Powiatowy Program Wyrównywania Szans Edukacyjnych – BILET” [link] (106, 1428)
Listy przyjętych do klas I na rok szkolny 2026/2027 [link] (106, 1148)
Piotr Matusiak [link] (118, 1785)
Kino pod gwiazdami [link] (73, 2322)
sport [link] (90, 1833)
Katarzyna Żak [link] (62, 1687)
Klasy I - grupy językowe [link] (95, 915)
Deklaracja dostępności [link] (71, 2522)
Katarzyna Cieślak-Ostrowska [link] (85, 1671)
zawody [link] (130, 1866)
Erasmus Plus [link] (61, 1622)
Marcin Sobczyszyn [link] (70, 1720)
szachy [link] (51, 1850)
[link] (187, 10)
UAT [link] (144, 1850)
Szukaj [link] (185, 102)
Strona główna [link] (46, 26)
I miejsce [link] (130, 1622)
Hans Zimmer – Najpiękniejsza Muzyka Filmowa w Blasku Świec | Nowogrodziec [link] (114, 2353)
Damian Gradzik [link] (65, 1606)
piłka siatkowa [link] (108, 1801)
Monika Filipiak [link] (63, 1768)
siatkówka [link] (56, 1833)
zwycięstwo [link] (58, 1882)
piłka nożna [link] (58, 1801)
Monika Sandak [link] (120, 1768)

EXERCISE INSTRUCTIONS
Transcribe the data word for word.

EXERCISE RESPONSE
Powiatowy Program Wyrównywania Szans Edukacyjnych – BILET” [link] (106, 1428)
Listy przyjętych do klas I na rok szkolny 2026/2027 [link] (106, 1148)
Piotr Matusiak [link] (118, 1785)
Kino pod gwiazdami [link] (73, 2322)
sport [link] (90, 1833)
Katarzyna Żak [link] (62, 1687)
Klasy I - grupy językowe [link] (95, 915)
Deklaracja dostępności [link] (71, 2522)
Katarzyna Cieślak-Ostrowska [link] (85, 1671)
zawody [link] (130, 1866)
Erasmus Plus [link] (61, 1622)
Marcin Sobczyszyn [link] (70, 1720)
szachy [link] (51, 1850)
[link] (187, 10)
UAT [link] (144, 1850)
Szukaj [link] (185, 102)
Strona główna [link] (46, 26)
I miejsce [link] (130, 1622)
Hans Zimmer – Najpiękniejsza Muzyka Filmowa w Blasku Świec | Nowogrodziec [link] (114, 2353)
Damian Gradzik [link] (65, 1606)
piłka siatkowa [link] (108, 1801)
Monika Filipiak [link] (63, 1768)
siatkówka [link] (56, 1833)
zwycięstwo [link] (58, 1882)
piłka nożna [link] (58, 1801)
Monika Sandak [link] (120, 1768)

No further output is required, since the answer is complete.